Reproduce verbatim the listing portion running from the line containing "You are a GUI" through the line containing "926x566 pixels.", with both of those lines included.

— RECORD EXTRACTS —
_ _ _ _ _
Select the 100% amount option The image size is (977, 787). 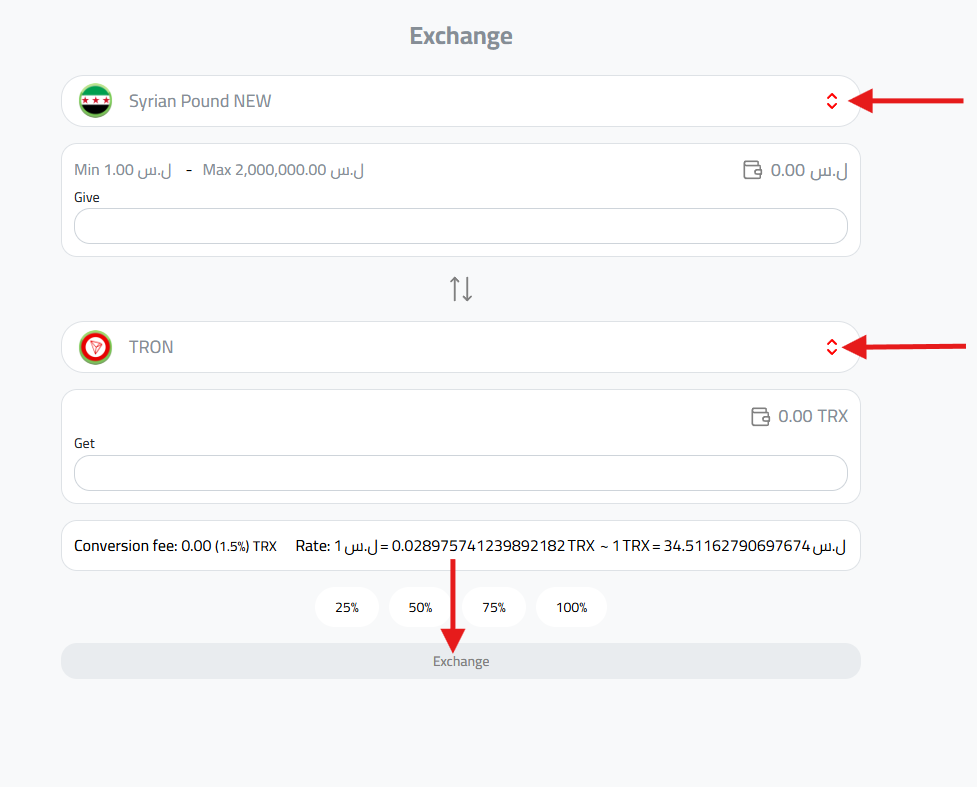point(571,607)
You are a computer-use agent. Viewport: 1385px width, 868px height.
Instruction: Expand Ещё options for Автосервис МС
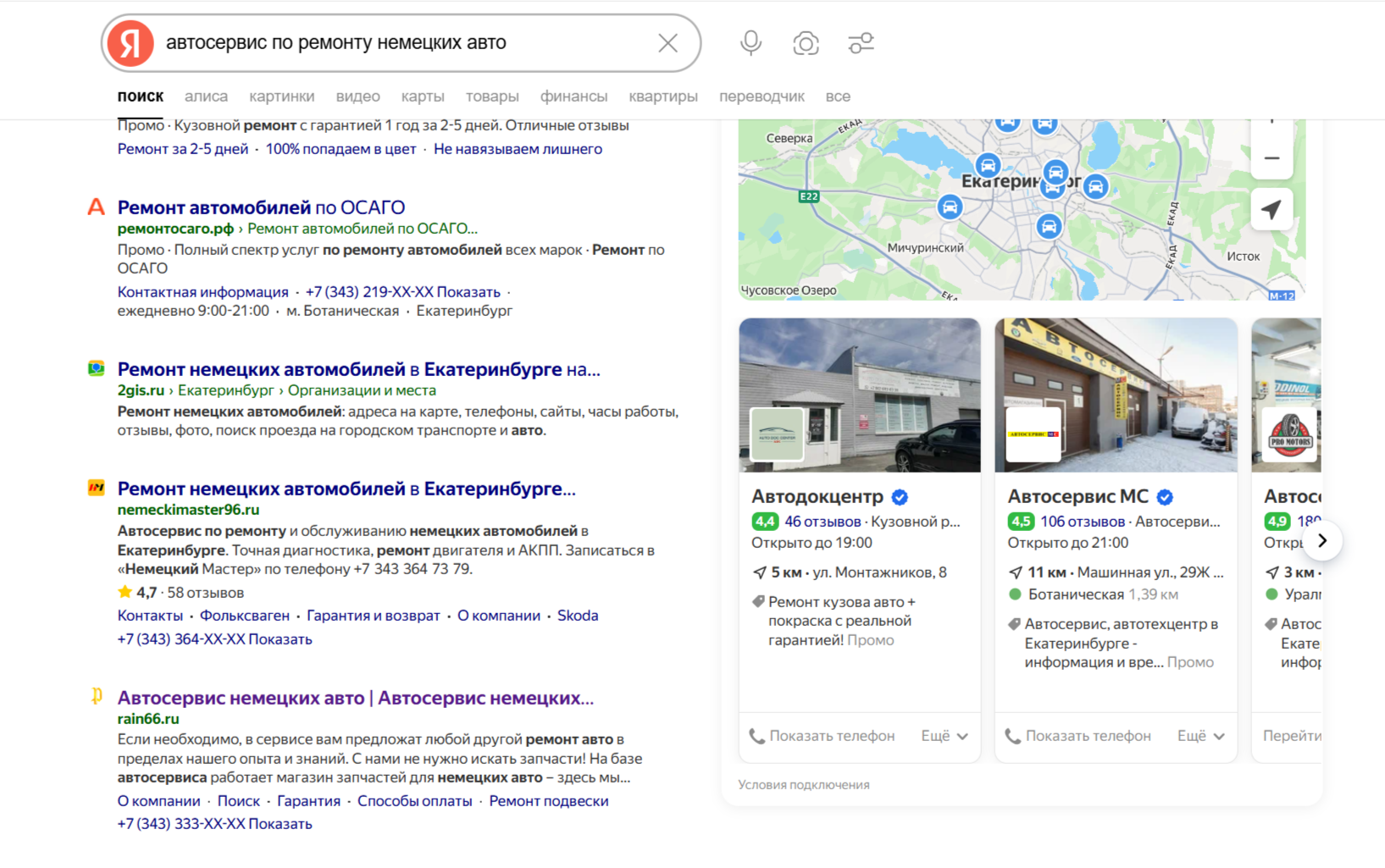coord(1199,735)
_ _ _ _ _
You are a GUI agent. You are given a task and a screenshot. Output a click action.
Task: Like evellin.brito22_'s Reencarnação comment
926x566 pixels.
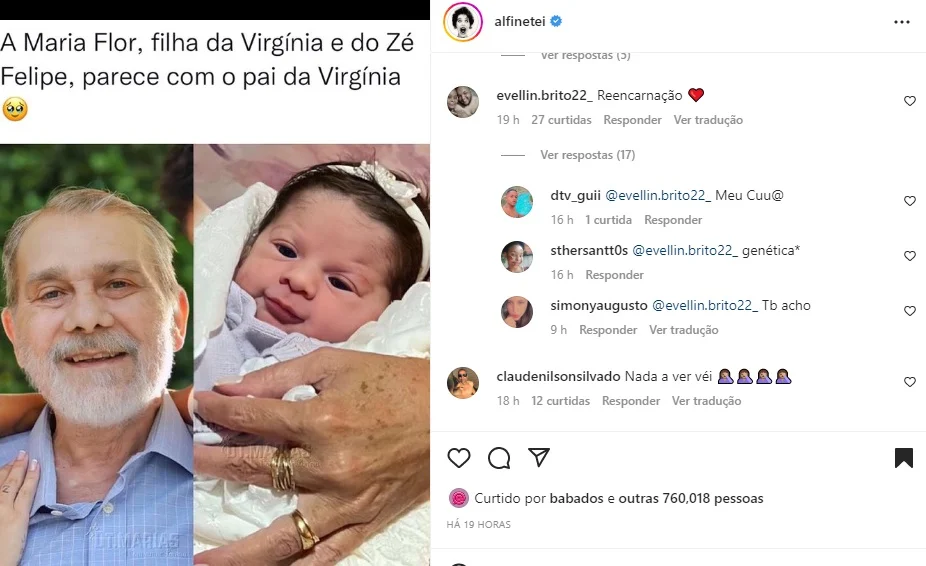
_ _ _ _ _
— RESULT OF THE EXERCISE —
You are a GUI agent. You are given a task and a screenshot. Output a click action.
Task: Like evellin.brito22_'s Reencarnação comment
926x566 pixels.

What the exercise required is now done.